#### EXERCISE INPUT
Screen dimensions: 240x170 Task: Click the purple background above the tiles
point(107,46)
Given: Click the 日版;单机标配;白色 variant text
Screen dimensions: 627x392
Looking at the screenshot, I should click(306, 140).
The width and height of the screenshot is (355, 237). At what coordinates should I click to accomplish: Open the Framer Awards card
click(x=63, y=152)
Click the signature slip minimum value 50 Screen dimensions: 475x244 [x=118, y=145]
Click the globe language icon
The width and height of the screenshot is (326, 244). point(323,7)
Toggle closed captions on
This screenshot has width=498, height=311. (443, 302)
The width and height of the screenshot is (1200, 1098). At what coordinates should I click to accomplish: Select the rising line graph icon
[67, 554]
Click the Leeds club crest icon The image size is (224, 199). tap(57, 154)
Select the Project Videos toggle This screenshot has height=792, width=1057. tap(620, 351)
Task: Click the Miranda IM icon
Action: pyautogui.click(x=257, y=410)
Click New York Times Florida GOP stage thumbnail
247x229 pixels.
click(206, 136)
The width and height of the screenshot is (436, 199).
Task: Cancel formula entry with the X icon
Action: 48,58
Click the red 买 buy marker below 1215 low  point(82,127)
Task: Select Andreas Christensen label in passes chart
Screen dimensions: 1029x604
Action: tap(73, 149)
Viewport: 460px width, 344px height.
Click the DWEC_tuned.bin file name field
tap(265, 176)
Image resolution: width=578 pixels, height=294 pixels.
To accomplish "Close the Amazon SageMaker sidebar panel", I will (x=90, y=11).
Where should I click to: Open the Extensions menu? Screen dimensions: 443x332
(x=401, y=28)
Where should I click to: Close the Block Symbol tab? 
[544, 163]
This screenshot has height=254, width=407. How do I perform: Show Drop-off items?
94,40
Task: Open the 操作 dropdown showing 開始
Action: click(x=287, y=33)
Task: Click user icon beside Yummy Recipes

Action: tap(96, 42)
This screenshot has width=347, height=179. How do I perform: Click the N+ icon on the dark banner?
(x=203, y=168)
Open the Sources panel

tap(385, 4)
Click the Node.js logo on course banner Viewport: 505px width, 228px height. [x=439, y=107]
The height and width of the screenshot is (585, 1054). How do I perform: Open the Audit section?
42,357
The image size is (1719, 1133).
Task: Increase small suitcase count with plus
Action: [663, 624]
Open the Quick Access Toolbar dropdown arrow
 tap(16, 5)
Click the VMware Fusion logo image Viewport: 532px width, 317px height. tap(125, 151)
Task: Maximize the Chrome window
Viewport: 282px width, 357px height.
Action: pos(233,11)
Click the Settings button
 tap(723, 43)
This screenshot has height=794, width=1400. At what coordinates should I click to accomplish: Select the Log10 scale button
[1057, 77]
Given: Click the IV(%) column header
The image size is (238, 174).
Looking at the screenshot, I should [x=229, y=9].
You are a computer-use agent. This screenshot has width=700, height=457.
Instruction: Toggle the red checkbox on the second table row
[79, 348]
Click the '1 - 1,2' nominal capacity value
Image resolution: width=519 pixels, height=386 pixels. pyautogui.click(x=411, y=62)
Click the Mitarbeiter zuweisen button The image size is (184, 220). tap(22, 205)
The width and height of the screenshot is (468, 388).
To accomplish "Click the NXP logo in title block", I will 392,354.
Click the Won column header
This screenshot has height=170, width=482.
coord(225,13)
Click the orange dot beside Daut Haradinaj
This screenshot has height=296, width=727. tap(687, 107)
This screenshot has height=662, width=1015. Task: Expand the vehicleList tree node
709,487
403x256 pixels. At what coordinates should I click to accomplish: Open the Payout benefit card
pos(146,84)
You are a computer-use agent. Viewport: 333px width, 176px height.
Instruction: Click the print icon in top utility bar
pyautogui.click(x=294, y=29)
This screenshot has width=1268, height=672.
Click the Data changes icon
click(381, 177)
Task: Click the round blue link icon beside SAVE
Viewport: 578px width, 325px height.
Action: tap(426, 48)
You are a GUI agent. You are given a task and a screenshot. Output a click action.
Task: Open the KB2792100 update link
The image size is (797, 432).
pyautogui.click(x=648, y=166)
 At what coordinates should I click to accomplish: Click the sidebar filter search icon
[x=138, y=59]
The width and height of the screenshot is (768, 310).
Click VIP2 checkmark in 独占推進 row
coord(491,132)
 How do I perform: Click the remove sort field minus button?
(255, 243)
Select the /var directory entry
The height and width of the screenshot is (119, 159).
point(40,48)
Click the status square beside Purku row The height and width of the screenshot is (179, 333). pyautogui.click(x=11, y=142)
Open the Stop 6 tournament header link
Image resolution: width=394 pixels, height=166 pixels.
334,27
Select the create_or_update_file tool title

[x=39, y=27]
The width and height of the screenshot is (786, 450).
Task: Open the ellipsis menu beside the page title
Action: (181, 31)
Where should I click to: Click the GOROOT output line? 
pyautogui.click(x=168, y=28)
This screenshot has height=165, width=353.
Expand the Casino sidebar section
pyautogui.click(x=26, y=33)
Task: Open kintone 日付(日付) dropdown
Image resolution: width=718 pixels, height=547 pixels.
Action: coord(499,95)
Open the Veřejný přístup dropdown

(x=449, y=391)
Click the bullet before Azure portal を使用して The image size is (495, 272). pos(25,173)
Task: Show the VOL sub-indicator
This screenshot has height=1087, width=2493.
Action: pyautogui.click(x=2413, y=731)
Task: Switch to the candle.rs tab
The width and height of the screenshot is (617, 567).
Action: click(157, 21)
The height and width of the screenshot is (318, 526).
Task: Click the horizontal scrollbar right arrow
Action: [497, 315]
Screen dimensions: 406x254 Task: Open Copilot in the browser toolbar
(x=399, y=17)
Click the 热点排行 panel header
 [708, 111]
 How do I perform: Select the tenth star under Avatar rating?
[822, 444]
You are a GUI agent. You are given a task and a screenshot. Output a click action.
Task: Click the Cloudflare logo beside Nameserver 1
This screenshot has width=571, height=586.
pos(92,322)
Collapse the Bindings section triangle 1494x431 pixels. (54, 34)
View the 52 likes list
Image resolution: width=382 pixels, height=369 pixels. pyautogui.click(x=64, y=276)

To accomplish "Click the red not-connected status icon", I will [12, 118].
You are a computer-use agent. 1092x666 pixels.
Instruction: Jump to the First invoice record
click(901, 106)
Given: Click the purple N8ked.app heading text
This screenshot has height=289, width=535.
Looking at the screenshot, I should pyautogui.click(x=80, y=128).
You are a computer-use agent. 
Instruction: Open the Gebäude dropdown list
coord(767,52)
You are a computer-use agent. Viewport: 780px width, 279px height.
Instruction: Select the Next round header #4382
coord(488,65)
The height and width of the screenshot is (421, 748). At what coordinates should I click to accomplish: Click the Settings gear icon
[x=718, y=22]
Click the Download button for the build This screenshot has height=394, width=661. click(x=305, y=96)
########
## EXERCISE BRIEF
Every line of the entries above that holds "computer" should be copied out.

## FINISHED TASK
You are a computer-use agent. This screenshot has width=700, height=457.
You are a computer-use agent. Viewport: 333px width, 176px height.
You are a computer-use agent. 1092x666 pixels.
You are a computer-use agent. 
You are a computer-use agent. Viewport: 780px width, 279px height.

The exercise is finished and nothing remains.